-- Begin EXCERPT PROVIDED --

2014-05-10

Hello and welcome to the latest in Other People’s Bookshelves, a regular series of posts where you get to have a nosey at other book lovers bookshelves. This week we head over to Tasmania, apt for ANZ Literary Month, to join the delightful blogger Pamela Parks (for more violet crumbles, Tim Tam’s and jarra tea) to have a gander through her shelves which have a theme… Pamela really, really, really likes Penguin Books. So without further ado let us find out more about Pamela and then have a route around her bookshelves.

I am retired, collect vintage first published Penguin books from 1935 – 1970 and ride through Tasmania on a 350 cc Italian Scooter. I grew up in Michigan where I learned to read during long winters and have since moved to Tasmania, Australia because they had a shortage of speech pathologists. Working for 40 years in that field I retired to collect books, rescue injured wildlife of where there is no end for a sanctuary and ride with a motorbike club. I am ageing disgracefully. I have spent the last several years collecting Penguin books in USA, England and South America. My husband and I have 3 dogs and 2 cats though they don’t know they are animals. We haven’t told them.

Do you keep all the books you read on your shelves or only your favourites, does a book have to be REALLY good to end up on your shelves or is there a system like one in one out, etc?

Any book can live on my shelves. People give them to me, I buy too many, mainly because their covers appeal and the stories look good. I converted a bedroom into the Penguin room. There are probably 4500 books in that room. There is Penguin ephemera tacked to the closet doors and a Penguin art deco reading chair and lamp. I have no system except a bit of overkill.

Do you organise your shelves in a certain way? For example do you have them in alphabetical order of author, or colour coded? Do you have different bookshelves for different books (for example, I have all my read books on one shelf, crime on another and my TBR on even more shelves) or systems of separating them/spreading them out? Do you cull your bookshelves ever?

As you walk in the Penguins are on the left wall floor to ceiling. On the right wall the non Penguins live alphabetised by title. The boxed sets live on the very top shelves. The reference books (books about books, literature and reading) live in the bookcase in the bedroom. The John Steinbeck, Jack London and Ernest Hemingway first editions live in the hallway out of the light on their own bookcase.



What was the first book you ever bought with your own money and does it reside on your shelves now?

-- End EXCERPT PROVIDED --
-- Begin GIVEN RECORDS --

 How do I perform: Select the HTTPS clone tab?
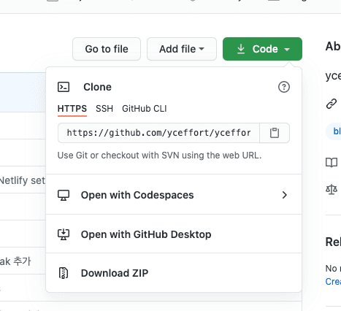coord(72,109)
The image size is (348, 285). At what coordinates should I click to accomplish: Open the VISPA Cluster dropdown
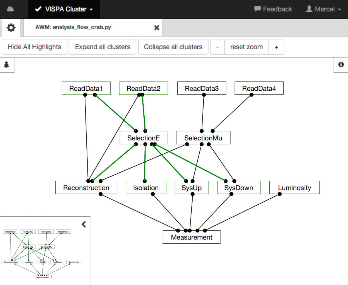coord(64,9)
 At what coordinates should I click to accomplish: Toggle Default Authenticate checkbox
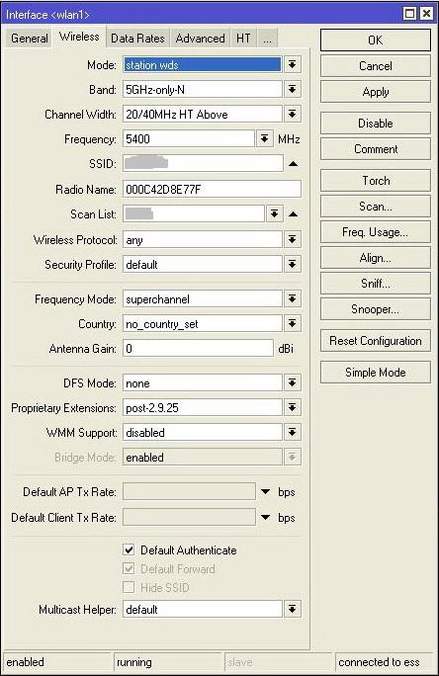pos(129,549)
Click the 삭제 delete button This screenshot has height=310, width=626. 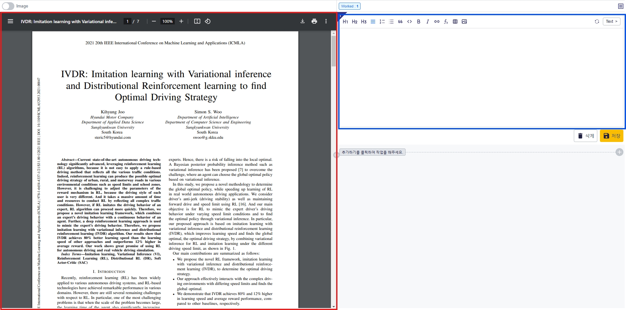(x=586, y=136)
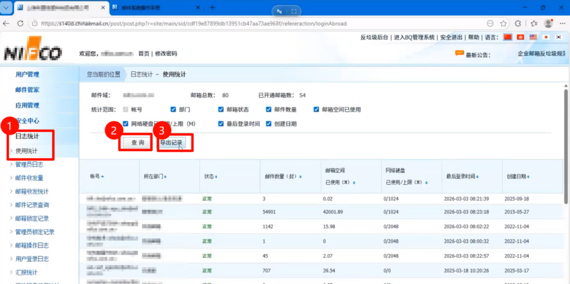
Task: Click the browser refresh icon
Action: pyautogui.click(x=20, y=23)
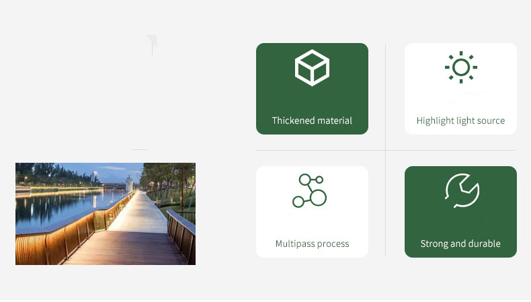This screenshot has height=302, width=531.
Task: Click the white tower in the photo
Action: [129, 184]
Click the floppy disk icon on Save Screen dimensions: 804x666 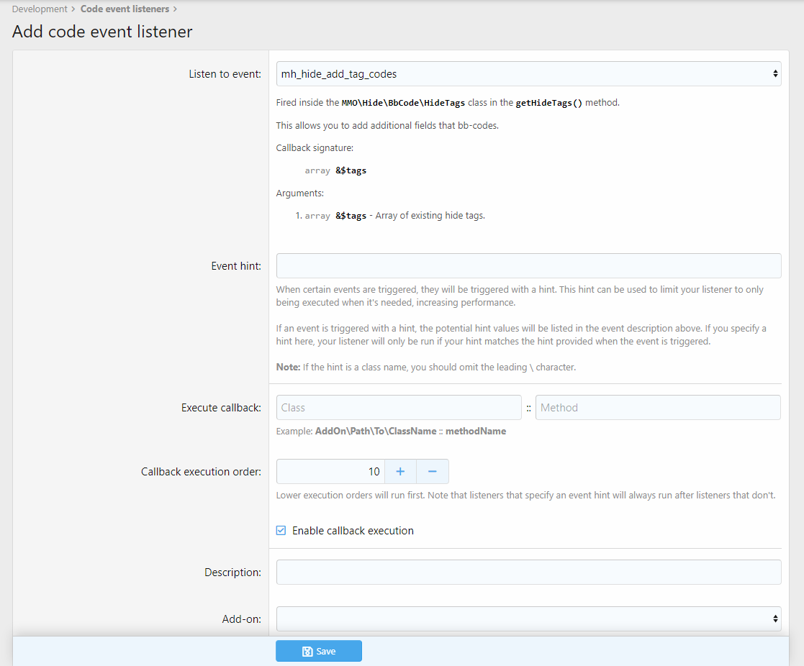tap(307, 651)
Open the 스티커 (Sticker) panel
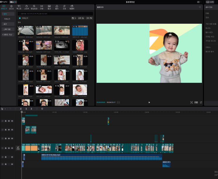 tap(26, 7)
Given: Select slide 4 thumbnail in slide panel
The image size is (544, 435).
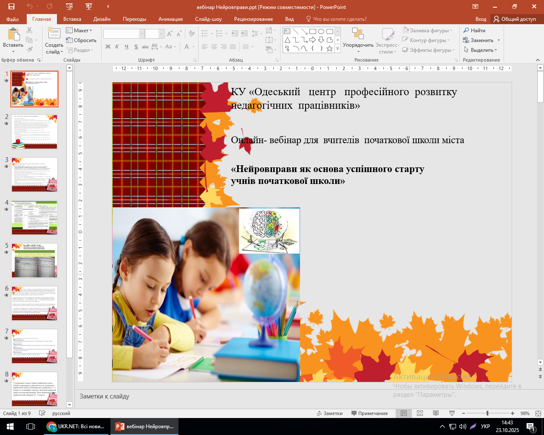Looking at the screenshot, I should [34, 218].
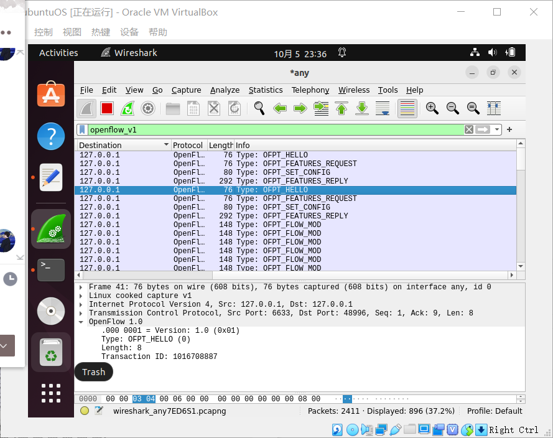
Task: Go to the first packet
Action: point(342,108)
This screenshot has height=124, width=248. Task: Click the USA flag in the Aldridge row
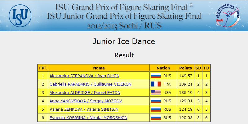pos(156,92)
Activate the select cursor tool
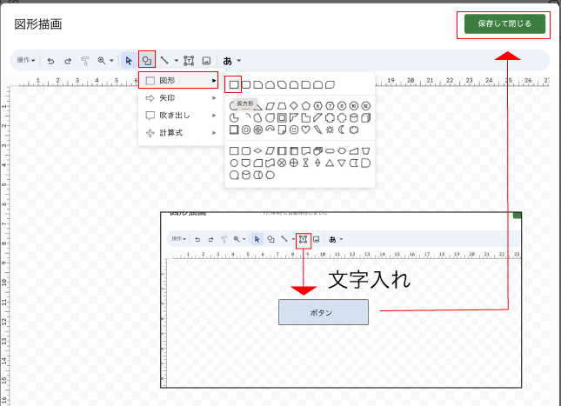The width and height of the screenshot is (561, 406). point(129,61)
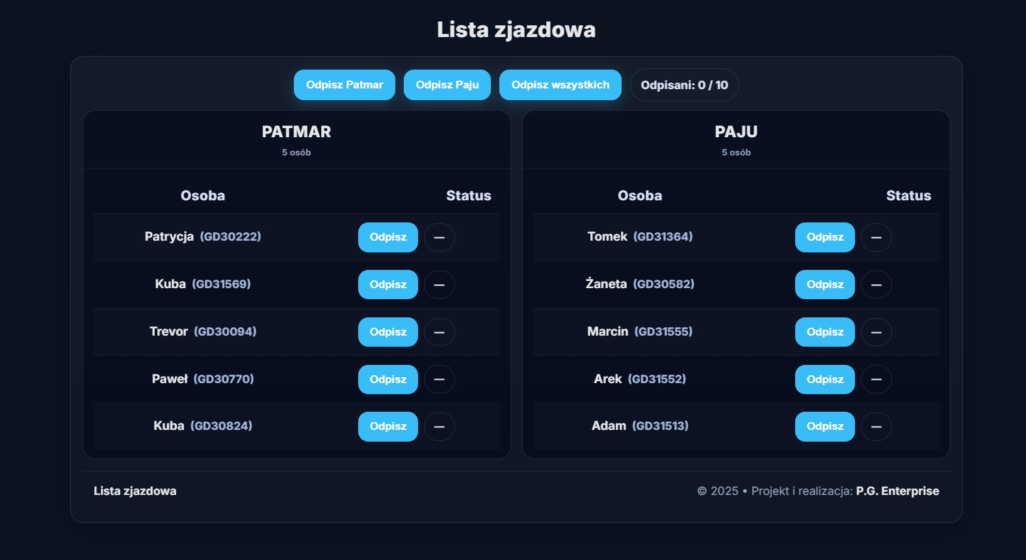Screen dimensions: 1026x560
Task: Click Odpisz next to Arek (GD31552)
Action: [x=824, y=379]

-- End GIVEN RECORDS --

*WHAT TO DO*.
a) In the bookshelves interview, where are the John Steinbeck, Jack London and Ernest Hemingway first editions kept?
b) Transcribe the bookshelves interview, starting at the words "Do you organise" and stopping after "your bookshelves ever?".
Rely on the bookshelves interview alone, not on the lines.

*SOLUTIONS*.
a) In the hallway, out of the light, on their own bookcase.

b)
Do you organise your shelves in a certain way? For example do you have them in alphabetical order of author, or colour coded? Do you have different bookshelves for different books (for example, I have all my read books on one shelf, crime on another and my TBR on even more shelves) or systems of separating them/spreading them out? Do you cull your bookshelves ever?